07
※一部残酷な描写があります
あらすじ
明治中期~後期にかけて忍の里を舞台にした物語。
帝都から里へ帰ってきた燐太郎《りんたろう》に、忍修行中の少女 鼓《つづみ》が一目惚れするところから始まる。洋装を着こなし、優しげに笑う燐太郎に心惹かれる鼓だが、程なくして姉のサヤと燐太郎が婚約したことを知らされる。ショックを受けながらも大好きな姉を祝福する鼓。けれど、幼い頃から鼓を気にかけて助けてくれていた蒲《ガマ》はサヤに対して懐疑的で……。

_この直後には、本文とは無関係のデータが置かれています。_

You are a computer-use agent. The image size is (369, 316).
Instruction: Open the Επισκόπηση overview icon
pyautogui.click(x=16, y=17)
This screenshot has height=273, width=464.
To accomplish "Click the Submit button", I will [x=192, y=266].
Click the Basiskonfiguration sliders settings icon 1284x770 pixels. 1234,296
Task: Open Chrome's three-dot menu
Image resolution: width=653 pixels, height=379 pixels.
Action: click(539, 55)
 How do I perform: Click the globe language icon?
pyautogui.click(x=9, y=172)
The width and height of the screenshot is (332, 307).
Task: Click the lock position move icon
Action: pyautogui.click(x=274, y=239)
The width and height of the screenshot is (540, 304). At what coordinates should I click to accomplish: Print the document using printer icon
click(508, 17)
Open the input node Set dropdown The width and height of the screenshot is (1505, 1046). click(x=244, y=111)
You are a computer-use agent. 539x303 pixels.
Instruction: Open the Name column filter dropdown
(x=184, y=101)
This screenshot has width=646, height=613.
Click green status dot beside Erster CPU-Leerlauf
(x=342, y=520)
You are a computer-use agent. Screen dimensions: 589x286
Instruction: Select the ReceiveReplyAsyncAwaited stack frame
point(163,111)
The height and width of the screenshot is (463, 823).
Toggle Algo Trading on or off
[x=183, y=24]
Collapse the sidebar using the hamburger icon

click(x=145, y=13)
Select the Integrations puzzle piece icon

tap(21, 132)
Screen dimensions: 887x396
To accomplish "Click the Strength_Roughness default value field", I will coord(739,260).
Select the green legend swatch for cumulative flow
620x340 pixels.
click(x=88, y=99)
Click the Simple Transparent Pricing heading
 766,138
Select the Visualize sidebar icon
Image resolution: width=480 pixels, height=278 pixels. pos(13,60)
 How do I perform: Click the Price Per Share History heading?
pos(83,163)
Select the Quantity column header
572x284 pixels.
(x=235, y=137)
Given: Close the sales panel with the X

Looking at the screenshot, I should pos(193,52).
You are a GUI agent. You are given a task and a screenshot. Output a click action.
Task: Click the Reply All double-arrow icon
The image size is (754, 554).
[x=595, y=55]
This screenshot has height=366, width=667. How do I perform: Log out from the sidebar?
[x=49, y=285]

様々な思惑が巡りながら、才能とは何か、自分にとっての幸せとは何なのか、探し、悩み、苦しみながら美しい悲劇へと向かっていく。
【7】
蒲が来て鼓の看病をしてくれていた、と予定通りサヤに伝え少し様子を見てくると話す。サヤは当然、自分もと立ち上がろうとするが、病気がうつっては困るだろうとそれを制止して席をあとにする。
「鼓、いるか?」
トントンと鼓の部屋の扉をノックするが返事はない。気配は確かに感じ取れるが……。
「……鼓、入るよ」
スッと戸を引くと、身じろぎもせず硝子鏡の前でうずくまる鼓がいた。
顔を両手で覆い、背を丸め薄手の羽織が肩から落ちてわずかに乱れた肌襦袢がのぞく。おそらく蒲がいなくなってからそのままの姿勢でずっとこうしていたのだろう、と思いその小さな体にある痛みを想像する。
「つづみ、近くへいくよ」
なるたけ声をゆるやかに、怖がらせないように、刺激してしまわないように。足音は床を足袋が擦る音だけにして。キシ、キシと鳴るそれが少しでも優しく、決して鼓を脅かさない音として伝わるように。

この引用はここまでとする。